Neil deMausein in his article Health care law's massive hidden tax change, reports on this little hidden gem from the Health Care Bill.
Section 9006 of the health care bill--just a few lines buried in the 2,409 page document--mandates that beginning in 2012 all companies will have to issue 1099 tax forms not just to contract workers but to any individual or corporation from which they buy more than $600 in goods or services in a tax year.
Nancy Pelosi was right when she said they had to pass the bill to see what is in it....a massive new tax filing requirement for all businesses.
Because of the various states' budget crisis and growth of on-line sales over the past decade, a few states have been passing laws in an effort to collect sales tax from -on-line retailers. To date, these states have had little success.
Most recently, the battle lines have been drawn between Amazon, and North Carolina. Last year, NC passed a law requiring on-line retailers to collect sales tax on products sold through NC marketers and affiliate marketers and referral sites. Currently, the NC Department of Revenue has put this number at greater than 350.
During an audit with Amazon last December, NC sate auditors requested detailed information related to Amazon's sales to NC residents. The request was for the NC sales dating back to August 2003. Amazon, citing privacy laws, refused to turn over the information.
Last month NC announced that on-line retailers must sign an agreement by August 31, in which they agree to collect sales tax from on-line sales to NC residents. If they do not, the NC revenue Secretary, Kenneth Lay, has stated NC would go after them for uncollected sales tax dating back to August 2003. This is well before the passage of the law.
As with all things that end up in court, the outcome is any one's guess. Whatever the outcome, you can be sure the decision will be appealed by the losing party. In 1992, the US Supreme Court ruled states could not force retailers to collect sales tax, unless the retailer had a presence in that state. The court reasoned that because the rates in every state, city and county and the products or services taxed were all different, it would be impossible for a retailer to keep track and conform to all the various sales tax laws and rates across the country.
The two states at the forefront of, of this attempt to collect sales tax from on-lin retailers are NC and Colorado. Amazon's strategy to date, when faced with these new state laws, has been to discontinue it's affiliate marketing program in those states. . This action effectively shuts down and hurts the small business owners, whose business model is selling products via, affiliate marketing programs such as ones like Amazon.

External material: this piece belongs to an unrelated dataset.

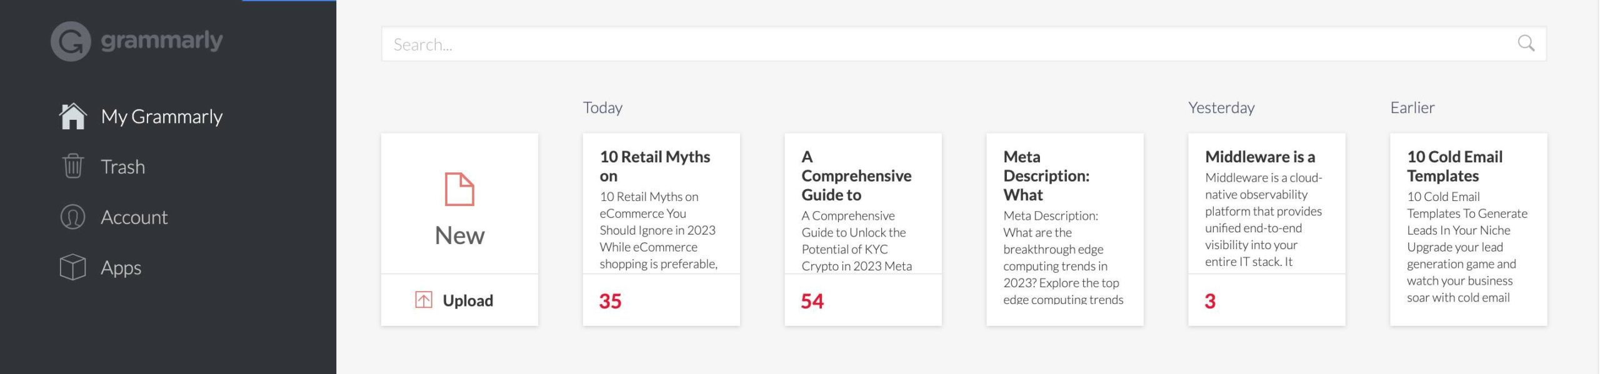Open My Grammarly in the sidebar

pyautogui.click(x=161, y=116)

Currently more than a dozen other cash strapped states are debating whether to try and pursue the collection of sales tax from on-line retail sales. You can bet that other states will be closely monitoring the court case between Amazon and NC.
Jake Grovum does a great job outlining this issue in his article The Amazon Tax War Escalates, posted on Stateline.org.
If you're in th e-commerce business, you'll want to keep a close eye on these developments.